OdpowiedzUsuńmogłabym się skusic;]
Moja mama ma masło o tym zapachu, miałam okazję raz je stosować- ma bardzo fajny, egzotyczny zapach :)
OdpowiedzUsuńChętnie i ja się skuszę,na niego :)
OdpowiedzUsuńhm.. może się skuszę ;)
OdpowiedzUsuńMango-marakuja ale musi ładnie pachnieć! :)Mnie można łatwo skusić zapachem :)

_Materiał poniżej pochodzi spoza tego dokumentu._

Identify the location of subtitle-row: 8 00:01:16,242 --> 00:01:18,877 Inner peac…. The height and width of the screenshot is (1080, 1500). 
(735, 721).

OdpowiedzUsuńOj, a ja myślałam, że będzie pachniał mango - bardzo lubię :)
OdpowiedzUsuńPozdrawiam!
wygląda ciekawie :)
OdpowiedzUsuńJa pozostaje wierna swojemu balsamowi z Garnier. Pozdrawiam : ) http://jusinx.blogspot.com/
OdpowiedzUsuńZ tej marki miałam masło do ciała, ale nie byłam zadowolona.
OdpowiedzUsuńNigdy nie miałam balsamu tej firmy, bardzo lubię ich żele pod oczy ;)

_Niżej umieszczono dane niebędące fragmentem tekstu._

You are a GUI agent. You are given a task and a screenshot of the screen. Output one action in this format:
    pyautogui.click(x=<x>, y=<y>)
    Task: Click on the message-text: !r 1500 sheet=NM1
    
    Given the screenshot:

OdpowiedzUsuńFajnie, że się u Ciebie sprawdził i że koi skórę, w zimie taki kosmetyk jest bardzo potrzebny ;)
Interesujaca propozycja ;D
OdpowiedzUsuńMiałam takie samo masło do ciała i zachwyciłam się jego wlaściwościami :)!
OdpowiedzUsuńjestem bardzo ciekawa tego produktu ;) napewno go wypróbuję ;)
OdpowiedzUsuńZapraszam do obserwowania mojego bloga http://trendy-nails-hair.blogspot.com/ ;)
Ja mam straszna ochotę na jakiś balsam lub masło od nich!